According to the data, however, the revenue from exports was reported to drop by 12.5% against August last year. As for the soybean complex (grain, chaff and oil), for instance, the revenue fell from US$ 3.6 billion to US$ 3.1 billion, a decline of 14.1%.
There has been a reduction in the sale of grain sales, but chaff and oil mounted. In spite a lower figure for the volume exported, the soybean complex ranks first on the revenue list. In August, the income accounted for 40.4% of exports.
The sugar-alcohol complex was also observed to decline, going from US$ 1.6 billion to US$ 994 million, a decrease of 40.9%.
Another sector with a remarkable performance is meat, for which a growth has also been reported.
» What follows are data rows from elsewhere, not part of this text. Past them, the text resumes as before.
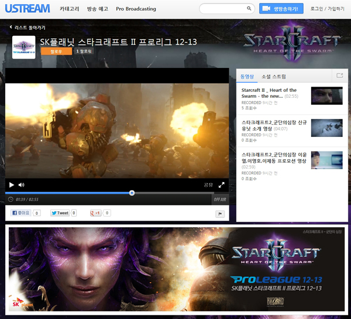Click the 공유 share button in player
This screenshot has height=319, width=351.
(x=208, y=185)
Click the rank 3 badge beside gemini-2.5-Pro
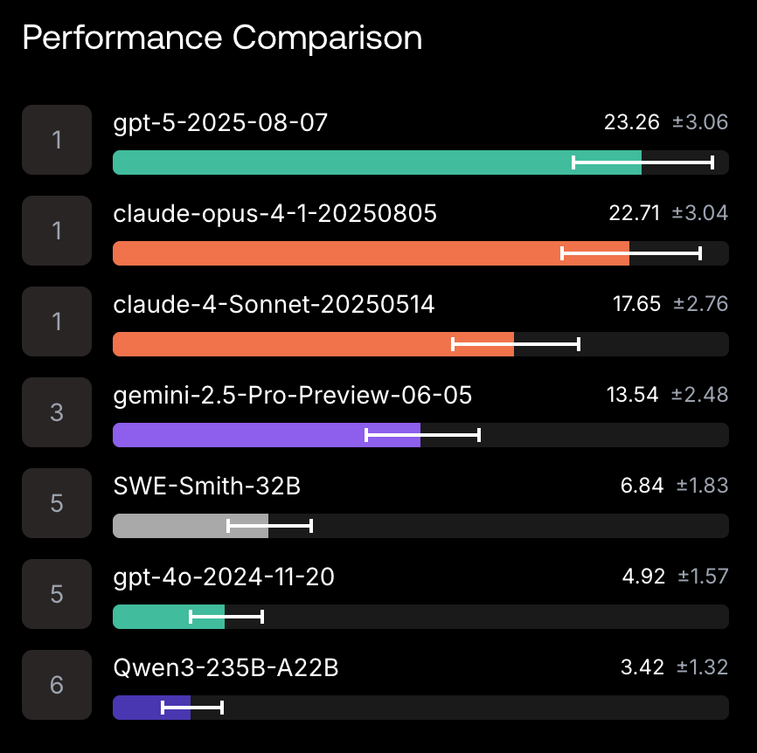The height and width of the screenshot is (753, 757). click(x=57, y=412)
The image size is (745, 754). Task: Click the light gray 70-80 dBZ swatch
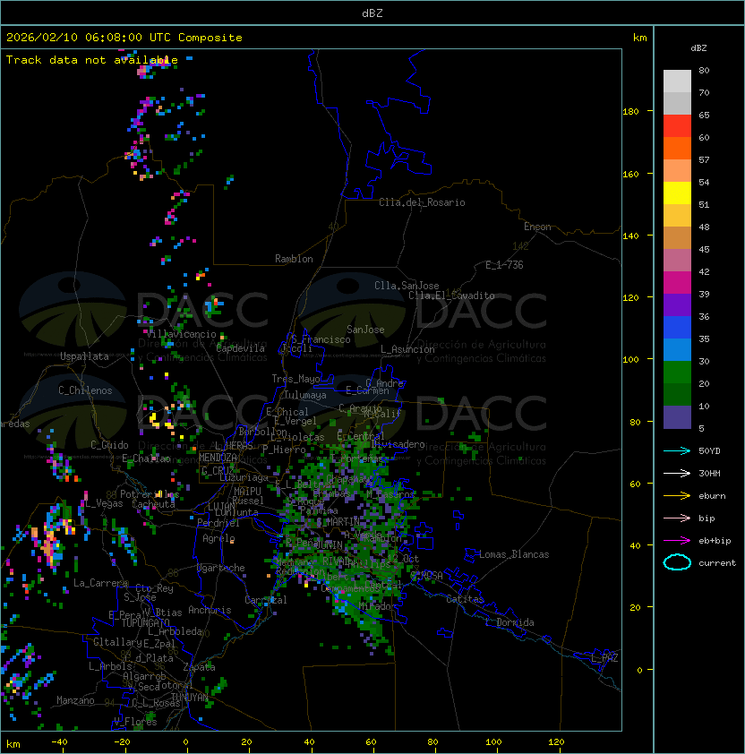tap(677, 81)
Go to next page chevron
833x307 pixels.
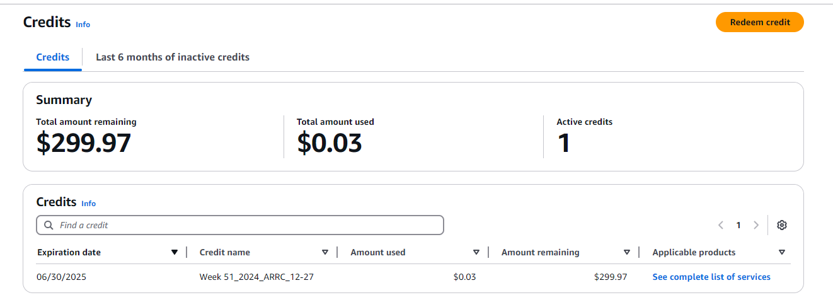[x=756, y=225]
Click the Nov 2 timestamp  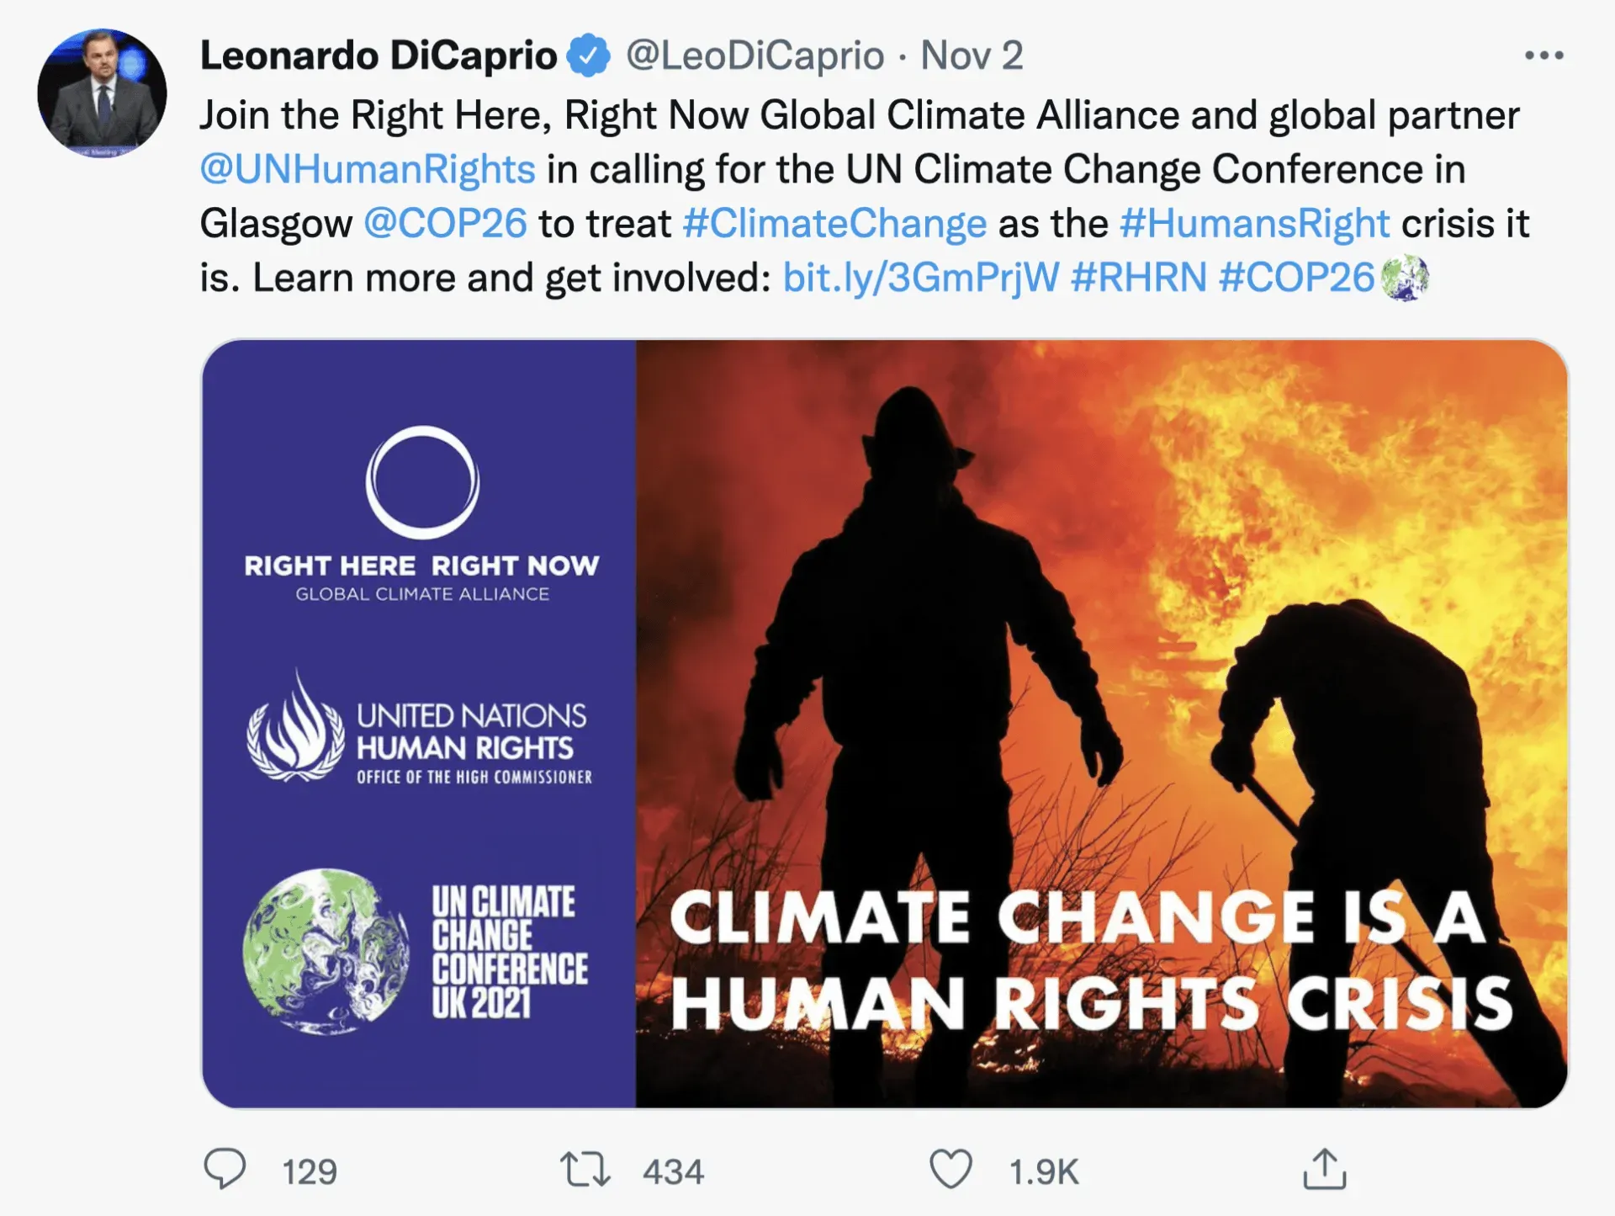pos(972,56)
Its income climbed up from US$ 1.42 billion in 2013 to US$ 1.52 billion this year, a 6.6% rise.
Brazil’s agribusiness trade balance had closed out July at a surplus of US$ 8.1 billion, resulting from earnings of US$ 9.61 billion in exports and costs of US$ 1.51 billion in imports.
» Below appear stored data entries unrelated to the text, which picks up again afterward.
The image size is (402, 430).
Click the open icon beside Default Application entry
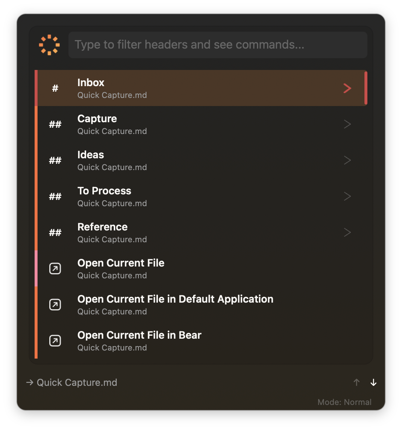coord(55,304)
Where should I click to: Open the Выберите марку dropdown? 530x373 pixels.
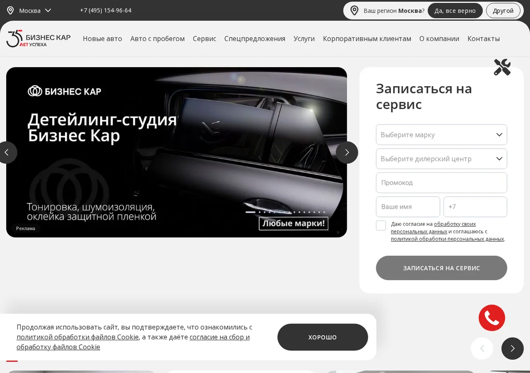(441, 135)
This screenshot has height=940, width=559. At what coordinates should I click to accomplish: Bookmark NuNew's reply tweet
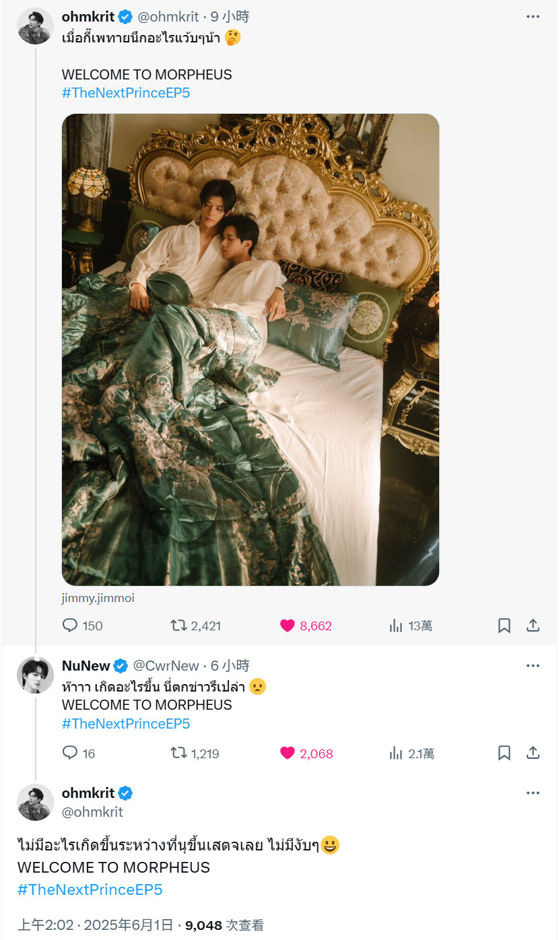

Soy (beans, meal, and oil) topped the list of exports that month, accounting for 41% of sales amount – it sold US$ 3.94 billion in July, 0.3% less than in the same month of 2013. Shipments amounted to 7.44 million tons, up 0.8% compared to July 2013.
The second leading export was meat, with sales of US$ 1.66 billion, 14% up from July 2013. Poultry led the group with sales of US$ 772 million, followed by beef exports which amounted to US$ 690 million. Pork exports totaled US$ 139 million.
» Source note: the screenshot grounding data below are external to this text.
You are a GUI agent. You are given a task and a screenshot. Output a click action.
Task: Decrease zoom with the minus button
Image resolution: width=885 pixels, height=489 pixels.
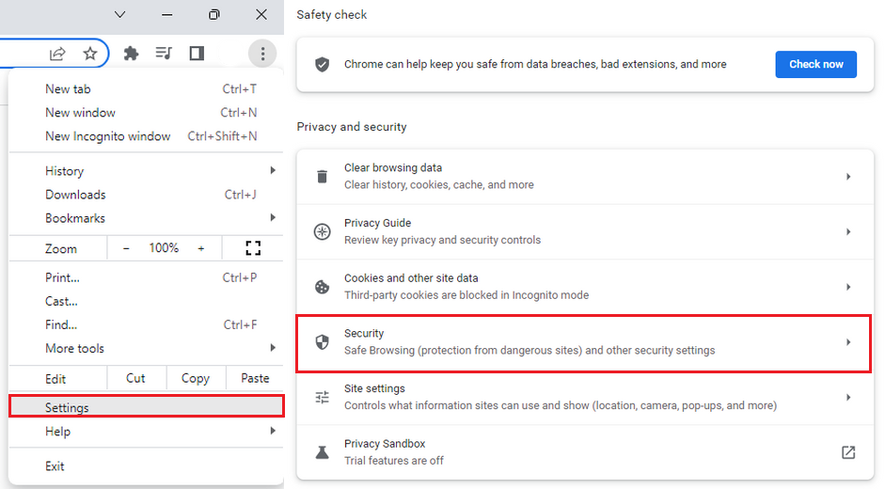[x=127, y=248]

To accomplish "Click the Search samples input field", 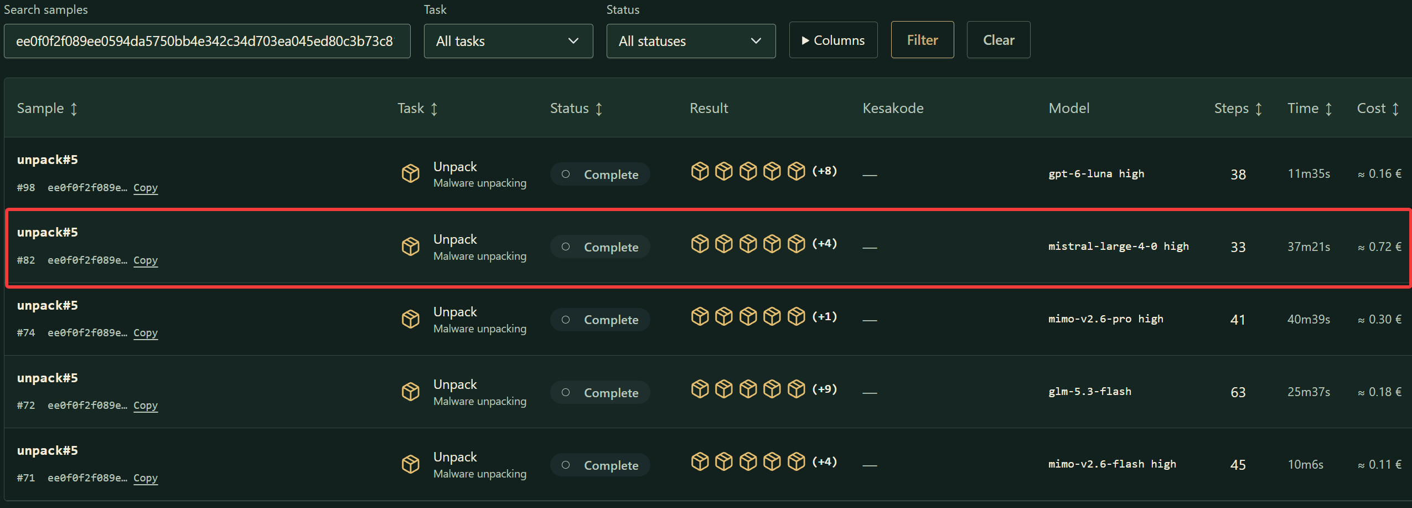I will 207,41.
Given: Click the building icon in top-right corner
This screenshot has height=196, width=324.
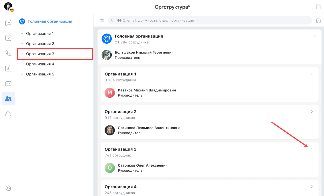Looking at the screenshot, I should (318, 7).
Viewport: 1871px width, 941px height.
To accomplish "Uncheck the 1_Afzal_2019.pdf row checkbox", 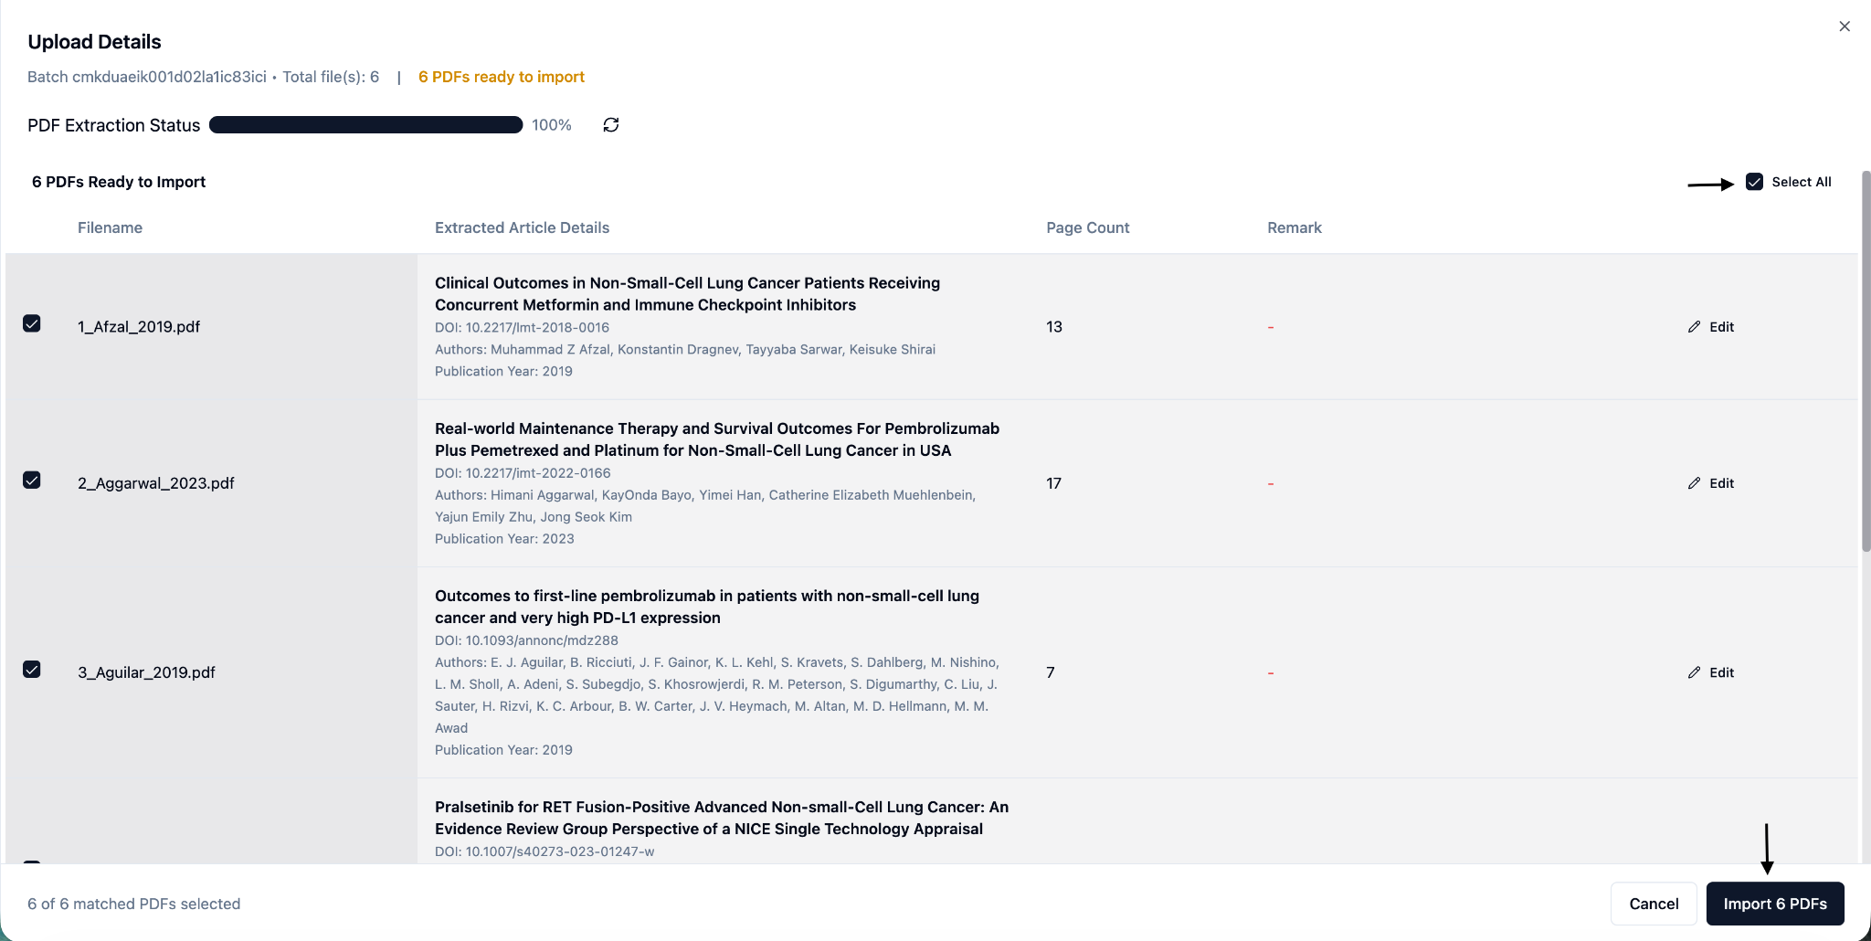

The sugar-ethanol group was the third largest exporting sector in July with US$ 1.05 billion in sales and shipments of 2.56 million tons. Other major exports included forest products and coffee. Pulp and paper lead forest products with earnings of US$ 652 million. In the coffee sector, exports totaled US$5 83 million, 65.2% up from July 2013.
Soy Lead
President Dilma Rousseff has said earlier this year that Brazil expects an unprecedentedly large grain crop in 2013/2014 in excess of 193 million tons. “This record is set to make Brazil the leading global soybean producer, which only attests Brazil’s robust agriculture, a key driver of the country’s growth.”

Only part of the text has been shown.